What do the clauses $\{A,B\}$ and $\{\neg A, \neg B\}$ resolve to? Is it $\emptyset$? No! That would mean that $(A \vee B) \wedge (\neg A \vee \neg B)$ is unsatisfiable, but it isn’t! Consider the model where $A$ is true and $B$ is false - this makes the formula true.

These clauses actually resolve to either $\{B,\neg B\}$ or to $\{A,\neg A\}$, since we can only resolve on one letter at a time. Both true of these formulas are always in any model - so are equivalent to $\textbf{t}$ (true). But having “true” as a logical consequence tells you nothing! All formulas have “true” as a logical consequence. Given only these clauses, we are at a dead end - there is no contradiction among them.

Usage of Resolution

ONLY USE RESOLUTION ON A FORMULA TO SHOW IT IS UNSATISFIABLE.

Resolution doesn’t tell you “whether or not” your formula is unsatisfiable - in its basic form, it can only confirm that a formula is unsatisfiable. It is true that a set of clauses representing a satisfiable (i.e. not unsatisfiable) formula cannot derive the empty set via resolution, but to show satisfiability of the formula in this way, you’d need to demonstrate that your algorithm for choosing clauses to resolve will always derive the empty set if its possible, and that your algorithm fails to do so for the formula in question. There are better ways!

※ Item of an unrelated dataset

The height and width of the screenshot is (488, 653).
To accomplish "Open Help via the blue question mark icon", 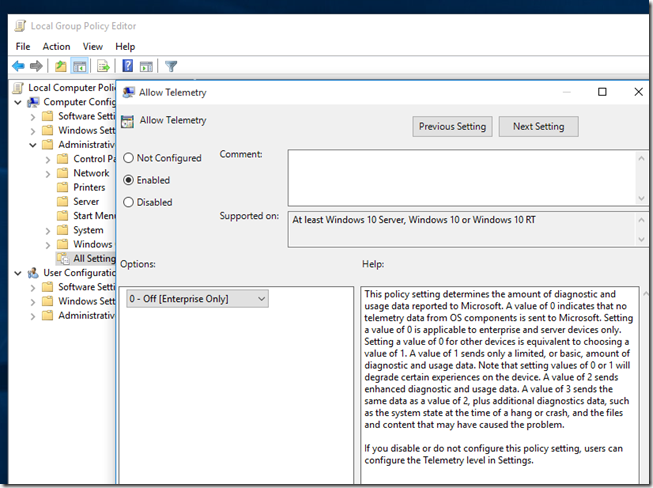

I want to show my formula is…

unsatisfiable/a contradiction - convert to RCNF and resolve to $\emptyset$
valid/a tautology - negate the formula, then convert to RCNF and resolve to $\emptyset$
satisfiable - find a model which makes the formula true
non-valid - find a model which makes the formula false

The first two of these demonstrate a fact about every model in a formula’s truth table via resolution, and the second two skip resolution and just demonstrate that at least one model makes the formula true/false - much easier! Note that the first two are sometimes quicker demonstrated by writing down the truth table - resolution comes in handy when the truth table grows too large.

Showing logical consequence and equivalence

Given formulas $\varphi$ and $\psi$, to show…

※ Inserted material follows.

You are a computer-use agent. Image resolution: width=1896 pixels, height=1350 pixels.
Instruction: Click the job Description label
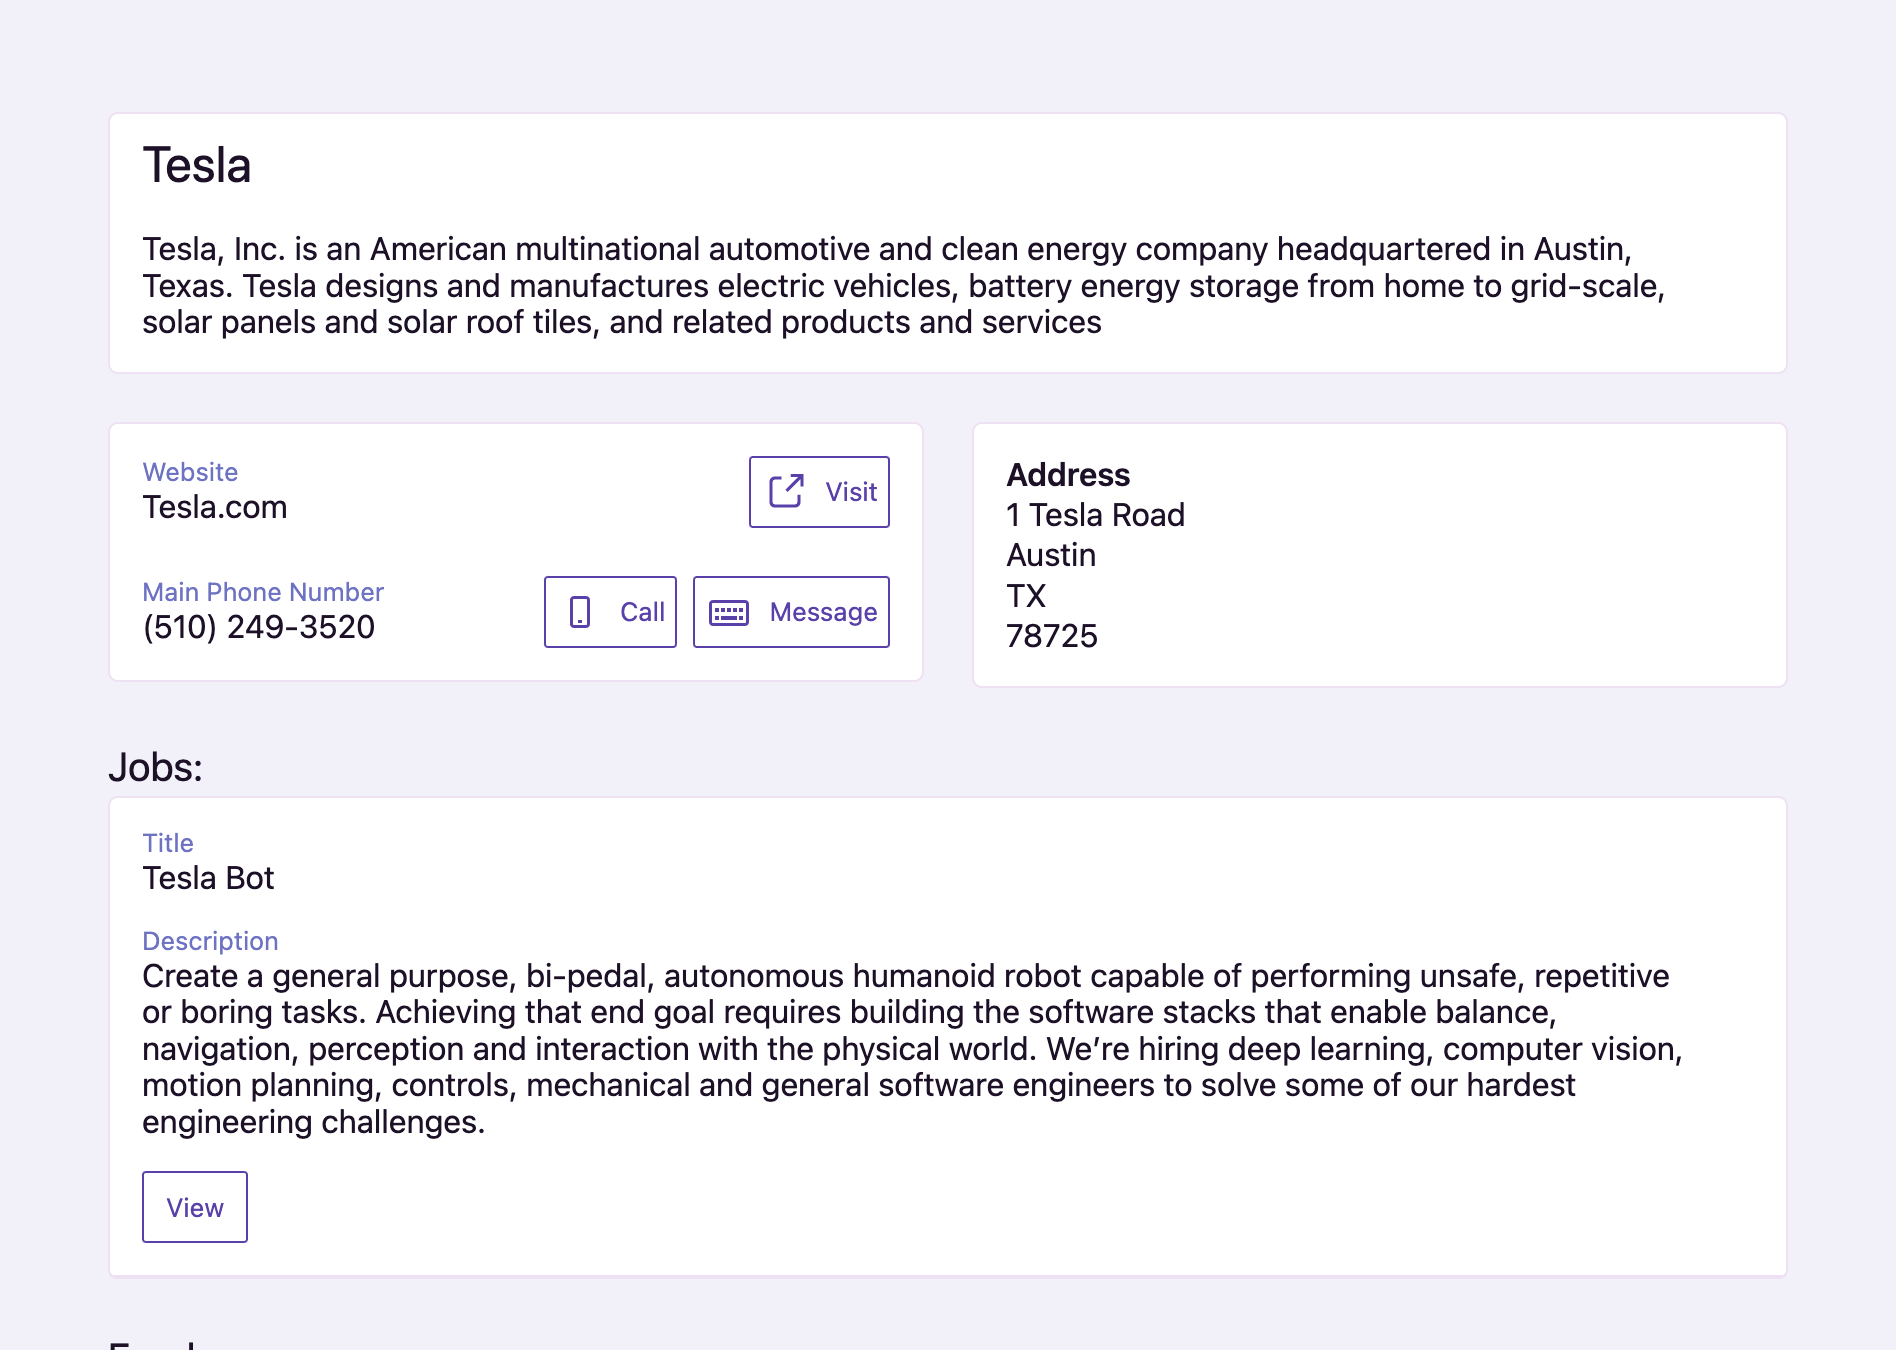click(210, 941)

$\varphi \vDash \psi$ - construct $\varphi \wedge \neg \psi$, convert it to RCNF, then resolve to $\emptyset$. Note, this is just showing that $\varphi \Rightarrow \psi$ is valid, since $\neg(\varphi \Rightarrow \psi) \equiv \varphi \wedge \neg \psi$.
$\varphi \equiv \psi$ - construct $\varphi \oplus \psi$, convert to RCNF, then resolve to $\emptyset$.

More generally, we can demonstrate that a conclusion $\psi$ follows from the assumption of premises $\varphi_1, \varphi_2, \dots \varphi_n$, we consider the formula $\varphi_1 \wedge \varphi_2 \wedge \dots \varphi_n \wedge \neg \psi$, convert it to RCNF, and resolve to $\emptyset$. Again, this is just demonstrating that $(\varphi_1 \wedge \varphi_2 \wedge \dots \wedge \varphi_n) \Rightarrow \psi$ is valid (a tautology). Note that each premise, $\varphi_i$, can be separately converted to clausal form and combined with the rest, since they are all part of a larger conjunction (remember to negate the conclusion, $\psi$, before converting to RCNF).